4 comments on “The Importance of Test Shows
  1. Michael says:

    Interesting episode Dave. I remember you talking about starting a new podcast in which you would review other podcasts. I thought it was a great idea, but I can understand now some reasons why the idea just wouldn’t work. Excellent advice regarding how it’s good t try a few episodes out first to see if the idea really pans out. Appreciate the honesty about your experience.

    Agree with you about how you need to find the right amount of commercials in an episode. I recently unsubscribed to a podcast which generally had good content, but contained way too many commercials. As a podcaster myself I have no problem with commercials, but as you say, you have to find that balance. 5% sounds like a good guideline.

    Great show. Keep up the good work.


  2. Allan says:


    Thank you for saying that my Andy Griffith Show was well produced. Even though you aren’t a Mayberry fan you were kind in saying if folks were that it would be a good podcast.

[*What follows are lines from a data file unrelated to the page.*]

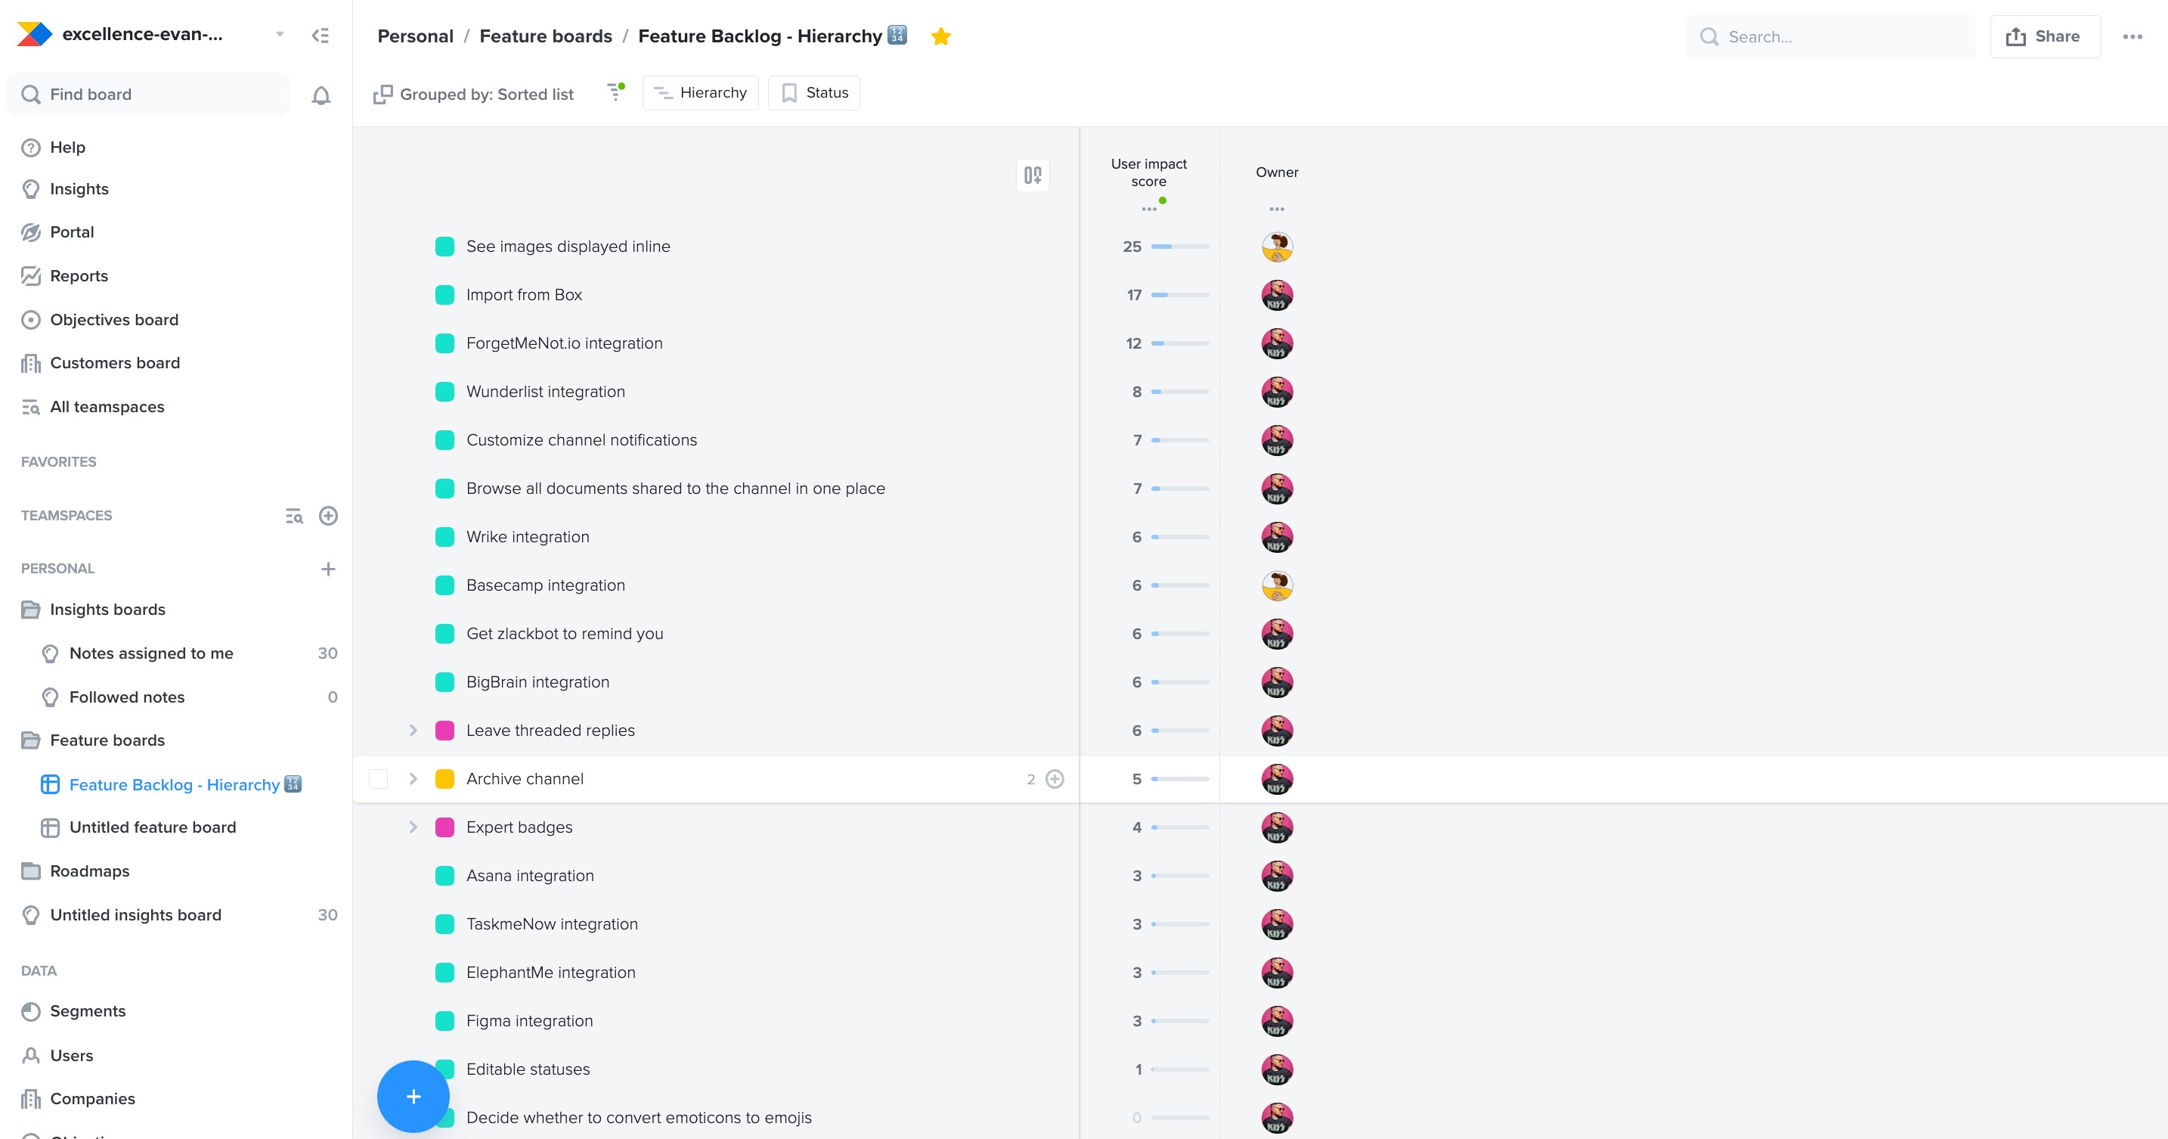Click the add column icon above the feature list
This screenshot has height=1139, width=2168.
click(1033, 175)
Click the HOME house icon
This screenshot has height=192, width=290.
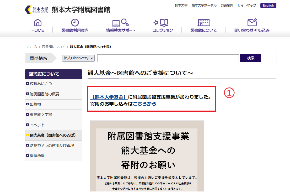tap(38, 23)
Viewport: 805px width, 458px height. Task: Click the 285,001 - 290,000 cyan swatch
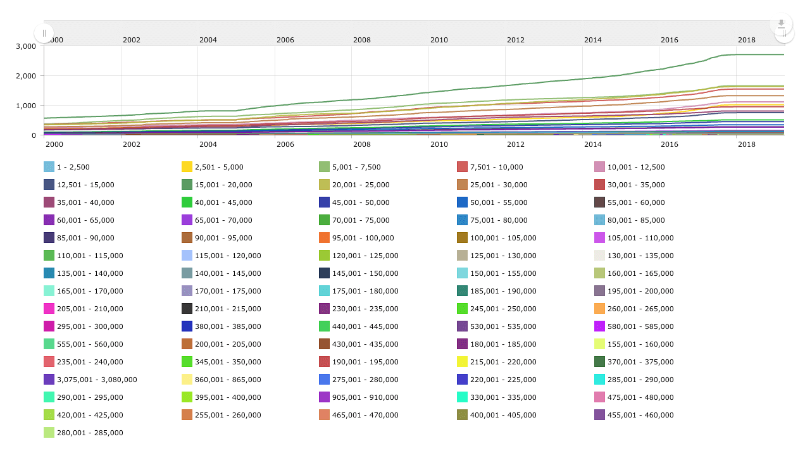click(x=599, y=380)
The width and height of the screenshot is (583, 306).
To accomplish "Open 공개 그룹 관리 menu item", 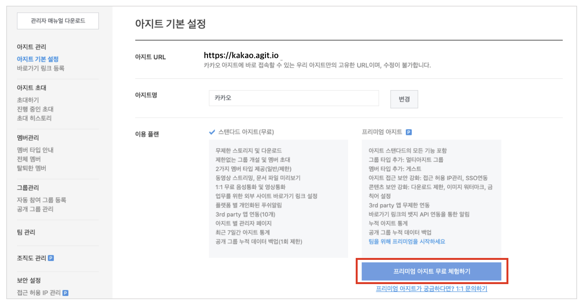I will pos(35,209).
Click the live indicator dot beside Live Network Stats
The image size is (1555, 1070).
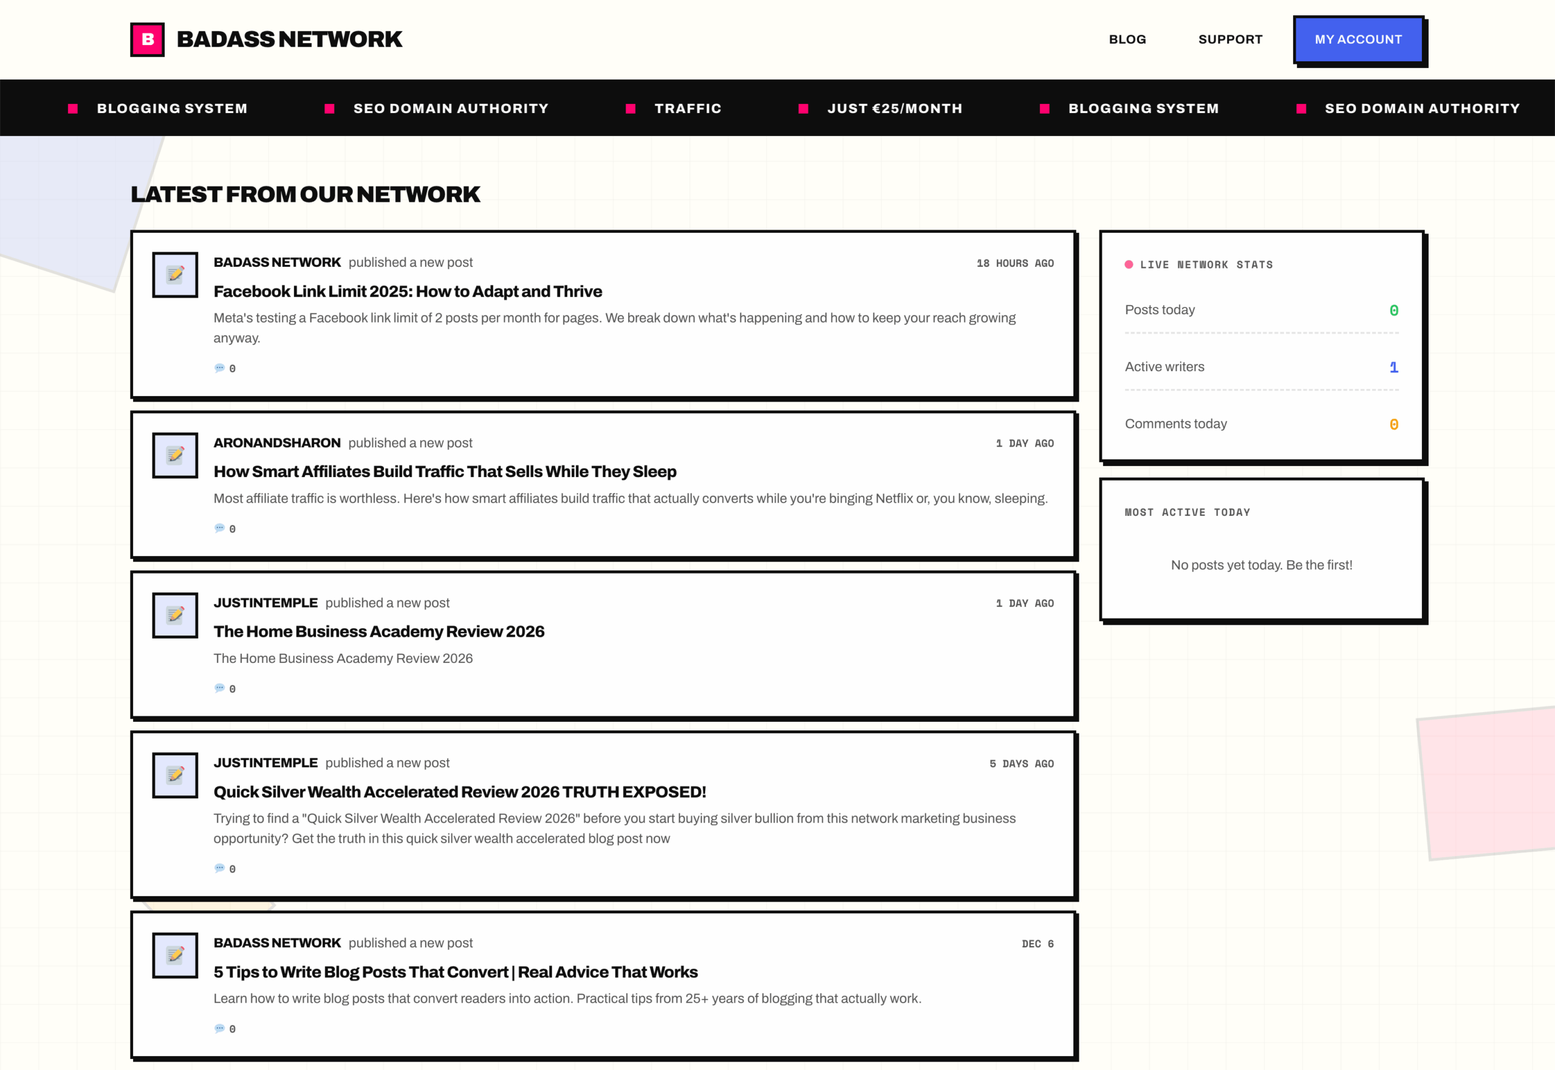pyautogui.click(x=1129, y=264)
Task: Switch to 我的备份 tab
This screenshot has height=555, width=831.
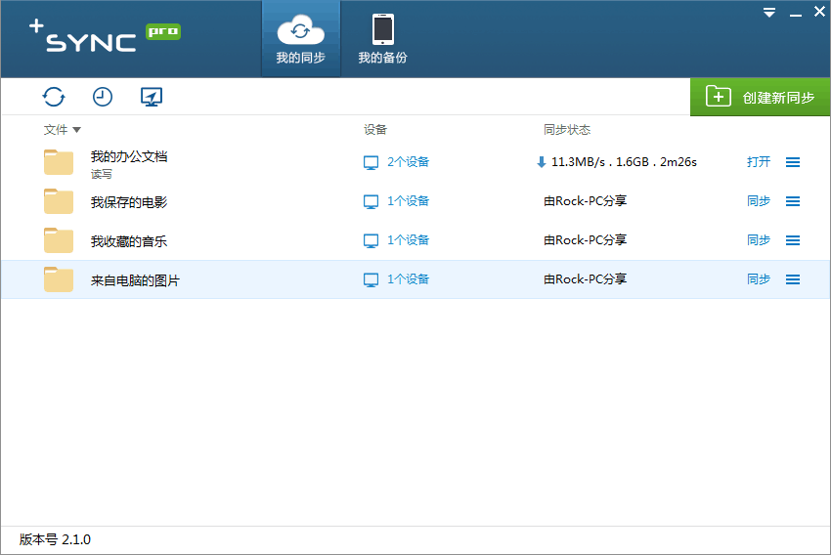Action: [x=382, y=39]
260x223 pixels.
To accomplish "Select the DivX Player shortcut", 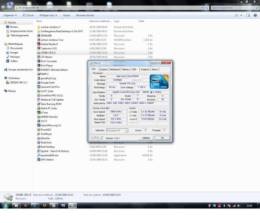I will (47, 66).
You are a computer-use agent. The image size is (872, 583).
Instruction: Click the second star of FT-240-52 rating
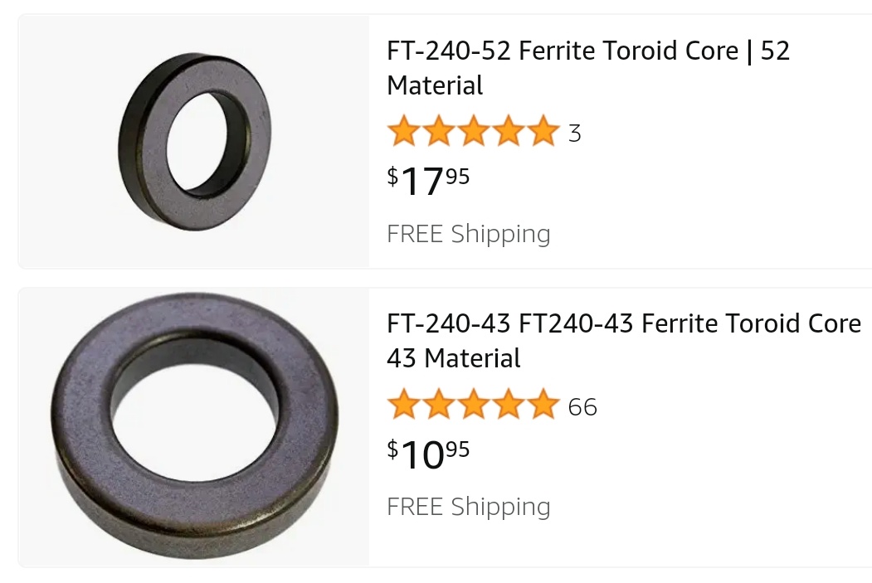coord(439,132)
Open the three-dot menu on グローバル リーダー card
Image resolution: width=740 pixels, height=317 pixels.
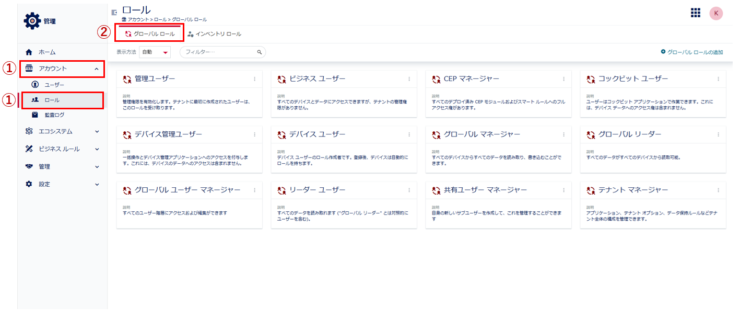point(719,134)
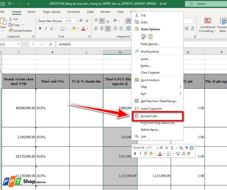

    Two Chairs No Waiting Mayberry Podcast.

  3. Dave Jackson says:

    Yeah, I will say there is a lot of people who WANT a review podcast (as I have a list of people to review and I never kicked it off the ground). I may still do it. I’ve got a couple of ideas. So it’s not dead, but its probably a “first thing next year” project. I have a couple of different ideas that I like more. Thanks for listening.


  4. Dave Jackson says:

    THAT WAS IT. Yeah, I loved watching the show growing up, and the episode I listened to was for the fanatic (which I’m not), but it was well done. Now how do I say that without making you feel bad?